- **Assignment**: Please output exactly the lines from the one containing "Click the video progress seek bar" through the end of the records below, leaving out any pictures.
*** Opening of Material for this exercise ***
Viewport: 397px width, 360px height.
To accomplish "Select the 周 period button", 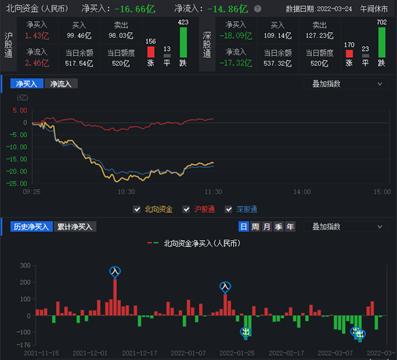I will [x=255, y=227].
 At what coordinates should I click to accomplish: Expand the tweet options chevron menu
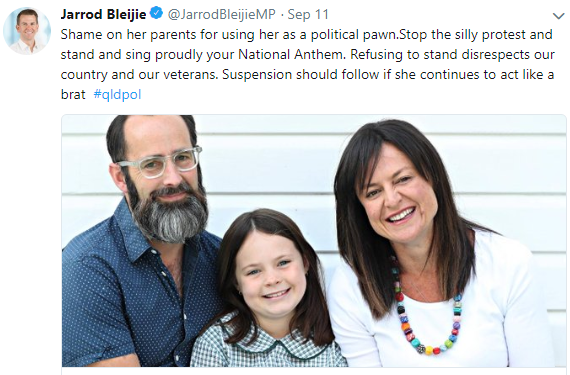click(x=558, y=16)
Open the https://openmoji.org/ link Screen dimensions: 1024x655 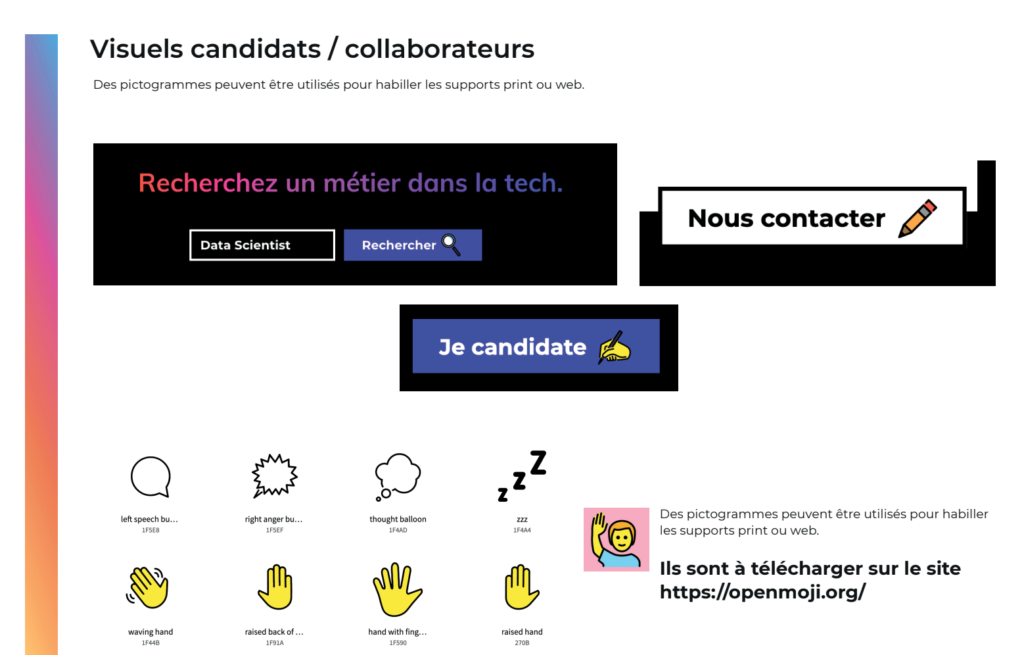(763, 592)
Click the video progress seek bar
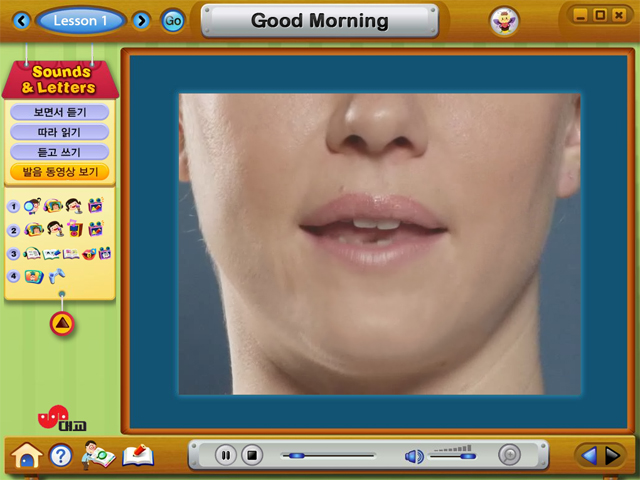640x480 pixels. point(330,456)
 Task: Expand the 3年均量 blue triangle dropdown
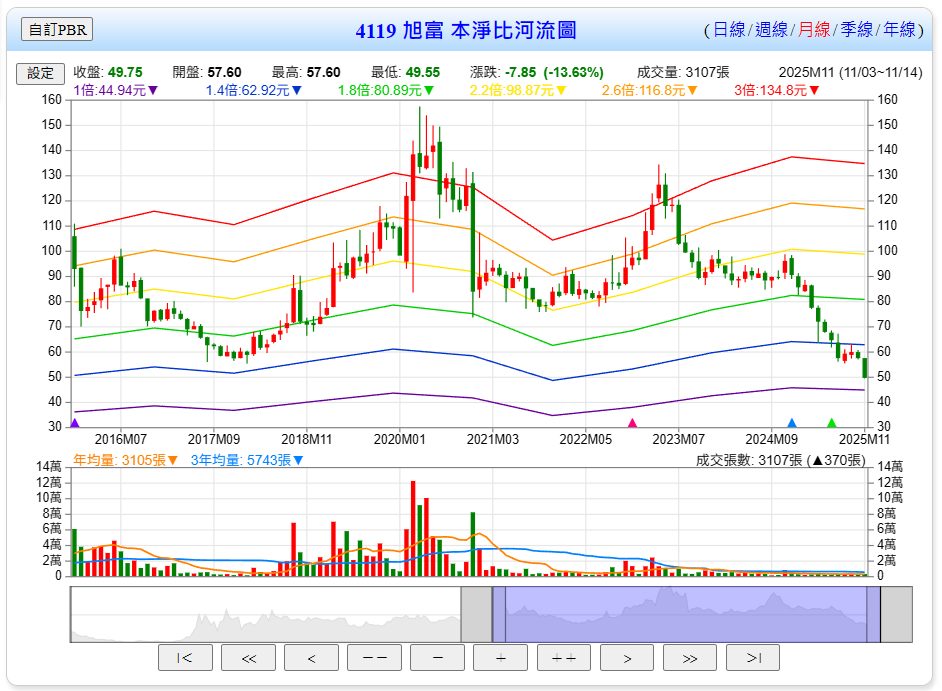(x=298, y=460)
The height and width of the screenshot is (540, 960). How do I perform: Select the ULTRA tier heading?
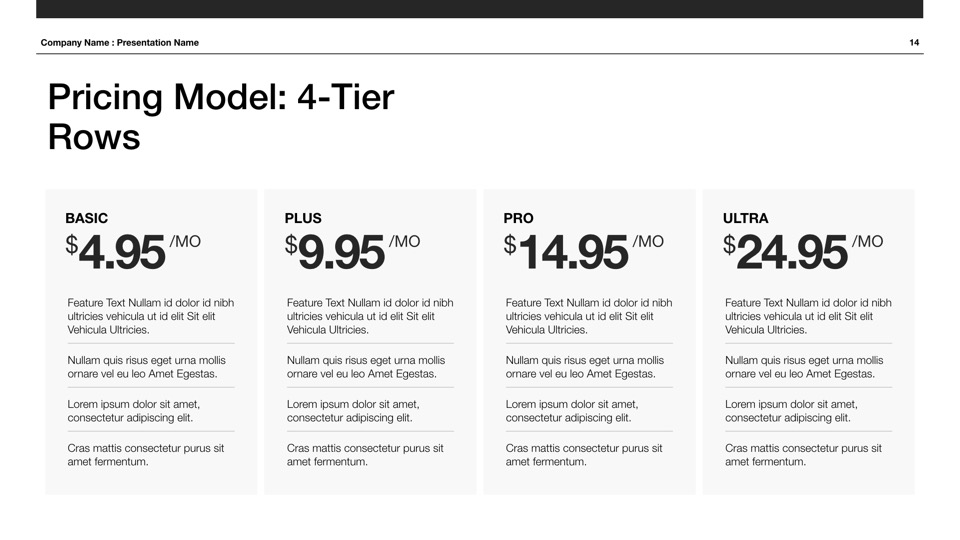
*** Close of Material for this exercise ***
- **Your solution**:
Click the video progress seek bar
640x480 pixels. point(330,456)
 Task: Expand the 3年均量 blue triangle dropdown
(x=298, y=460)
The height and width of the screenshot is (540, 960). How do I perform: Select the ULTRA tier heading?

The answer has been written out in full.